The overall context here is that ECF is doing releases anyway. If being on the train is adding significant work that the team would not naturally fulfill then those perhaps we can reduce or eliminate them. To help with that,
Can you say more about the must do costs?
Which ones are the most taxing?
Which are the ones you feel do not apply?
Are you seeing IP costs over and above those of doing a regular release?
>> They are likely good things for your consumers too.
>
> Perhaps for some consumers...but at the necessary cost of other consumers. For example, every bit of time that Markus, Wim, or I spend upon releng or IP for the simultaneous release (for example), is time *not* addressing other consumer's desires for new discovery features and/or providers.
yeah, this one is a bit of a chicken and egg problem. As you say, without interesting function, consumers don't consume. OTOH, increased barriers (real or perceived) to discovery and consumption reduce the consumer pool making additional function irrelevant. There is a balance in there somewhere.
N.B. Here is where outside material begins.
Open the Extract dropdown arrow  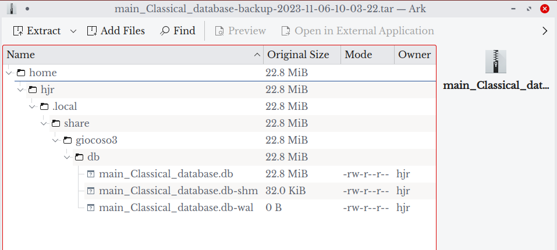(73, 31)
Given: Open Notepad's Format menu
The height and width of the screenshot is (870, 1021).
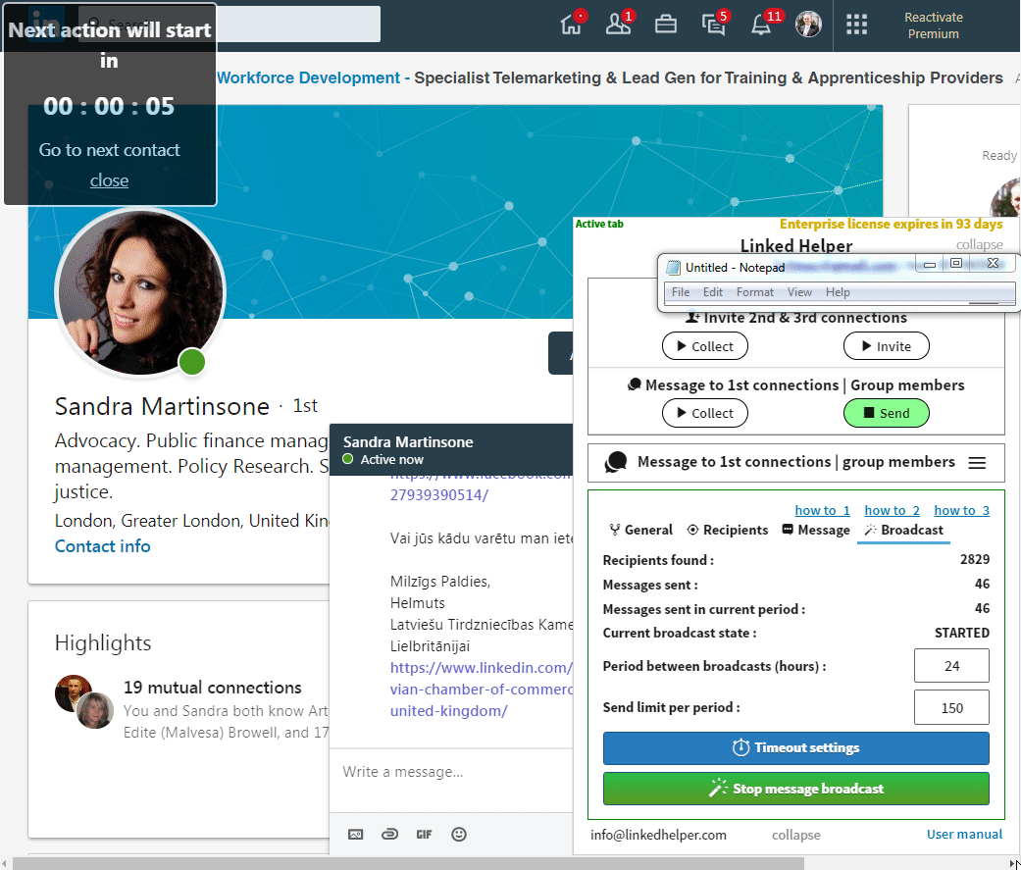Looking at the screenshot, I should 755,291.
>> There are sure to be some that are less relevant to RT-ish projects. We should seek to change this or get exemptions where it makes sense. From what I can see though the real work of being on the train is doing a release. So is the question "should ECF do releases" or "should ECF be on the train"?
>
> No, I don't think this is right. After doing at least 7 releases of ECF and 5 simultaneous releases, I can confidently say there *is* a significant incremental cost of being on the train...over doing a regular ECF release (which is always a fair amount of work). And thanks to the additional must dos, this incremental cost consistently increases.
Got it. I think everyone would be in favour of reducing the burdens. First step is to identify the ones that are excess. Perhaps the ECF team can share their views on this with the aim to eliminate or qualify the requirements.